Aydin Abiar
Aydin Abiar

Reputation: 374

Open AI generate longer text with GPT-3

I'm playing with the GPT-3 API of OPENAI but I struggle to find a way to make long enough generated text.

Here is my piece of code :

import os
import openai

# export OPENAI_API_KEY='get_key_from_openai'

openai.api_key = os.getenv("OPENAI_API_KEY")

response = openai.Completion.create(
  model="text-davinci-002",
  prompt="How to choose a student loan",
  temperature=0.6,
  max_tokens=512,
  top_p=1,
  frequency_penalty=1,
  presence_penalty=1,
  n= 10
)

print(response['choices'][0]['text'])

An example output I have is

"There are a few things to consider when choosing a student loan, including the interest rate, repayment options, and whether the loan is federal or private. You should also compare loans to see which one will cost you the least amount of money in the long run"

However, there are ~50 words which shouldn't be close to 80-100 tokens. I also thought that the n parameter was supposed to run n consecutive generated texts ?

Can someone explain how to make this generated text longer (ideally ~1000 tokens) ? Some huggingface models have a min_tokens parameter but I couldn't find it there.

Thanks a lot

Upvotes: 4

Views: 6025

Answers (1)

Aydin Abiar
Aydin Abiar

Reputation: 374

From the openAI docs

Note: There is not currently a way to set a minimum number of tokens.

Source : https://help.openai.com/en/articles/5072518-controlling-the-length-of-completions

A way I found is to create a while loop until the generated text is long enough...

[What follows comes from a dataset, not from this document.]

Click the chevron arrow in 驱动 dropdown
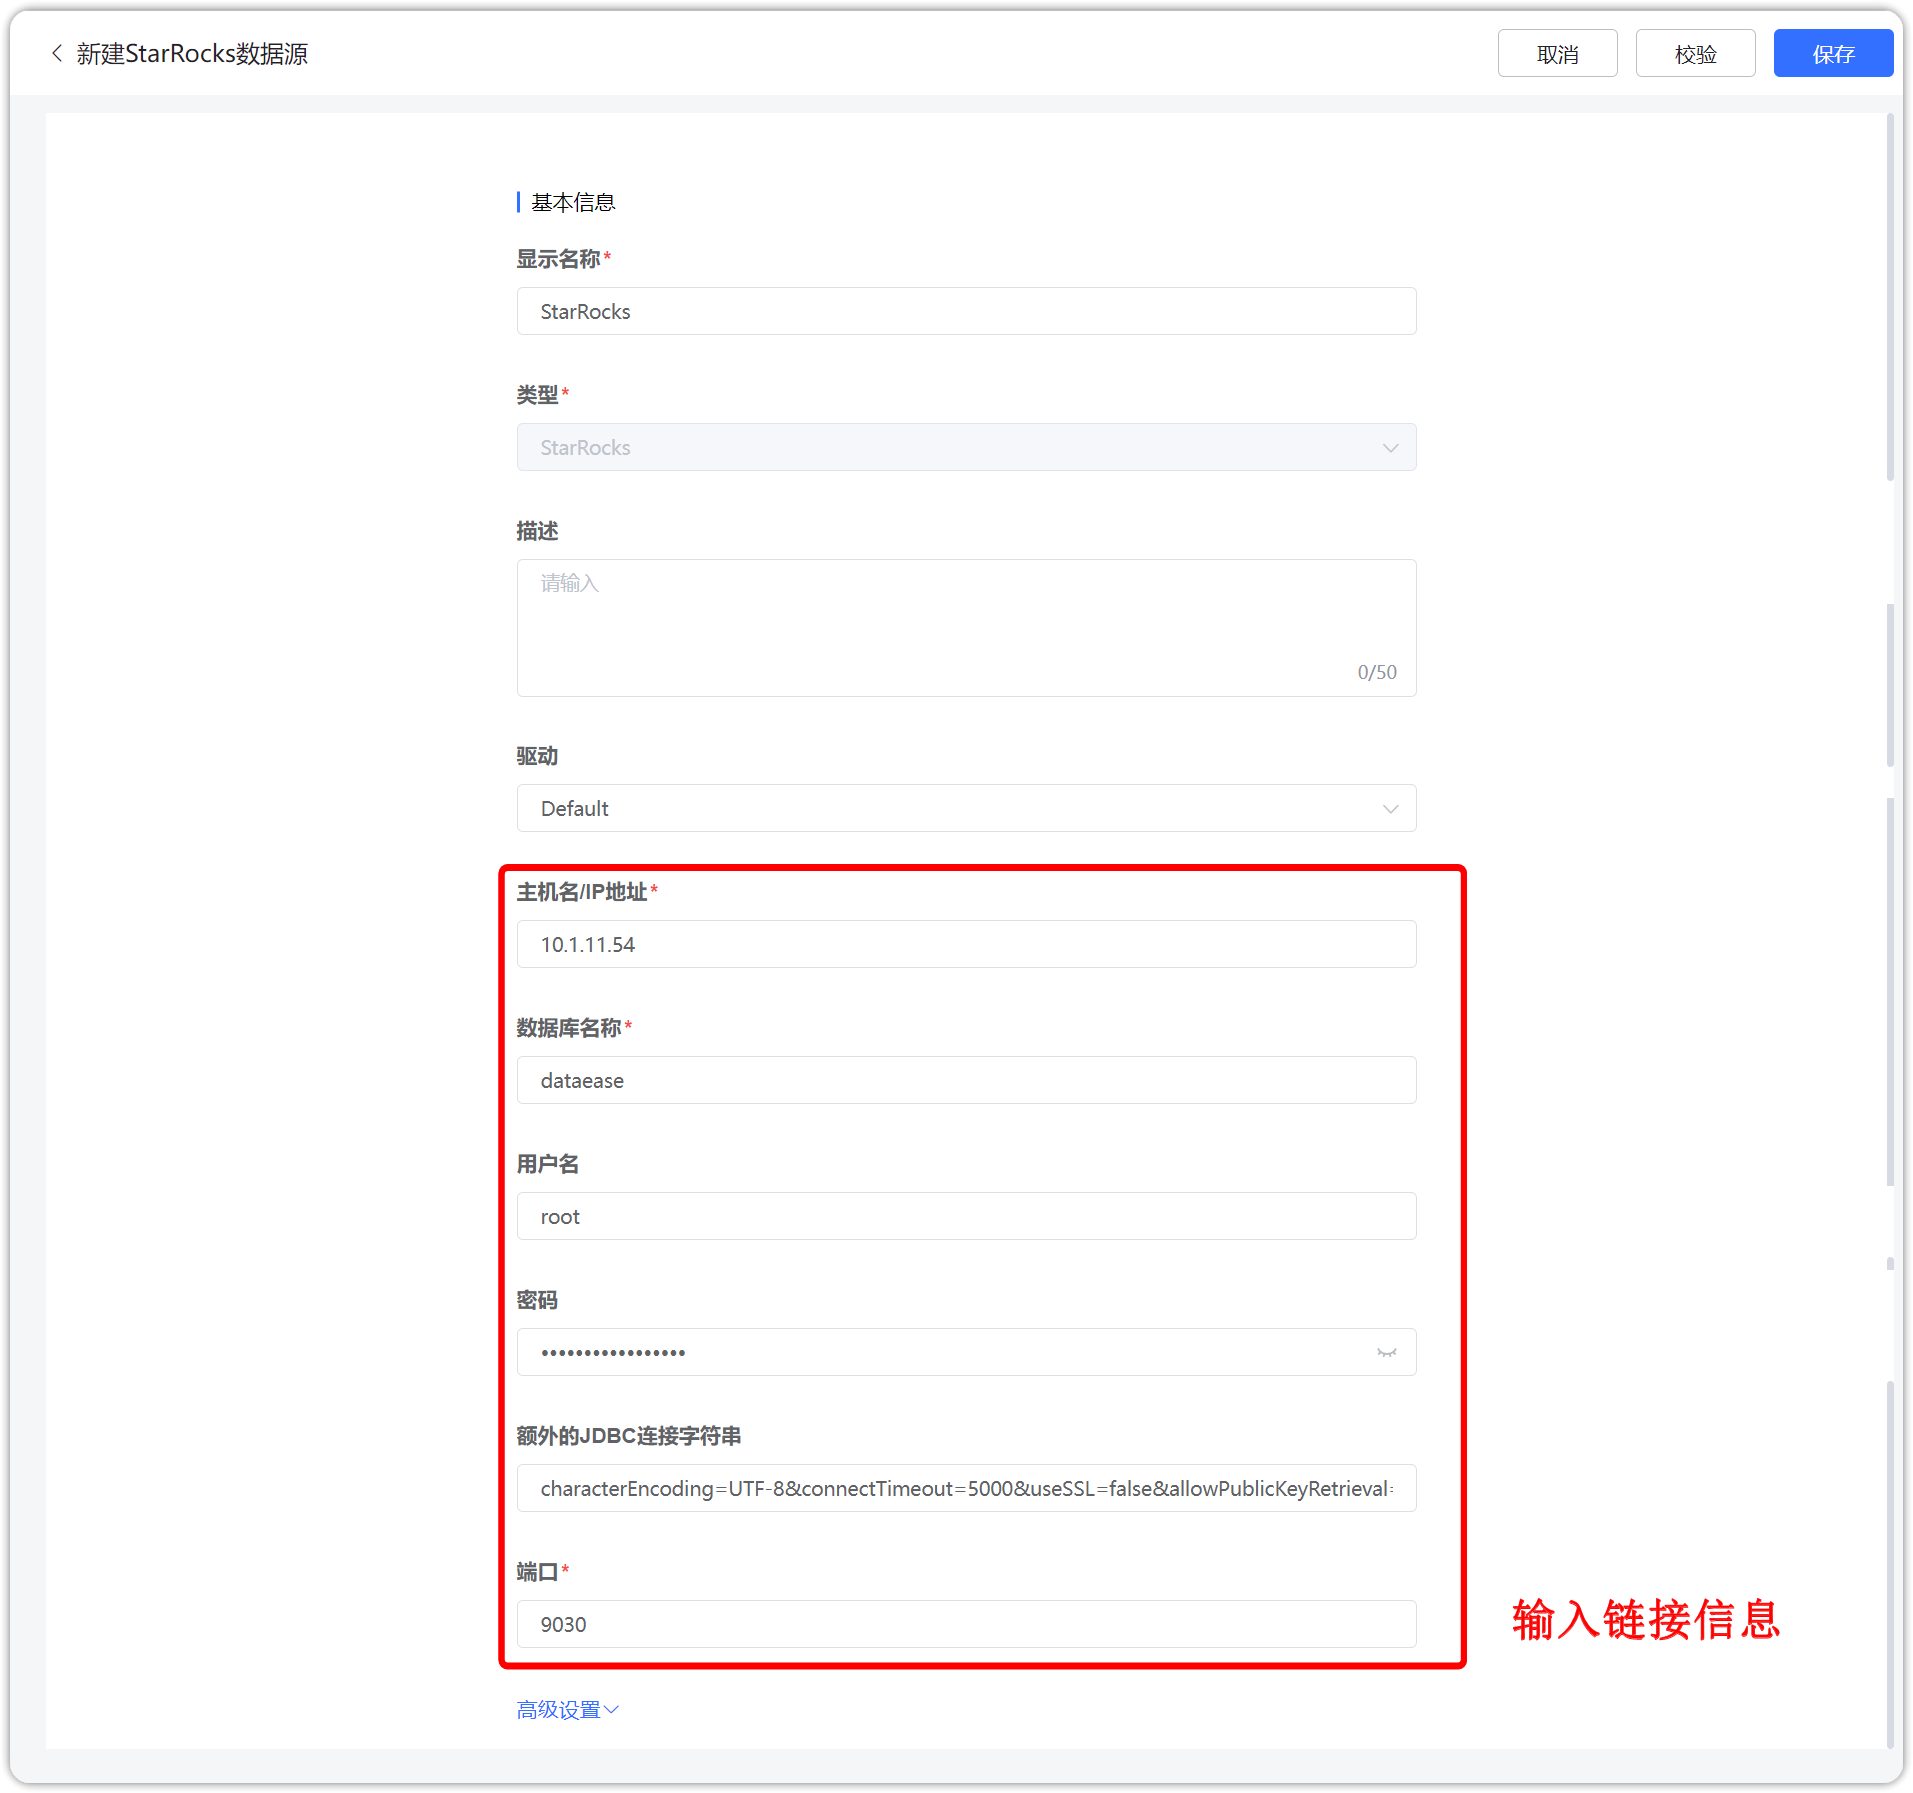 coord(1390,809)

Let's say I want 1000 characters then my loop would be

full_text = "How to choose a student loan ?"

while len(full_text) < 1000 :
  response = openai.Completion.create(
    model="text-ada-001",
    prompt=full_text,
    temperature=0.6,
    max_tokens=300,
    top_p=1,
    frequency_penalty=1,
    presence_penalty=1,
  )

  full_text = full_text + response['choices'][0]['text']

print(full_text)

No need to add '\n' between the texts since the api already add them conveniently in the response.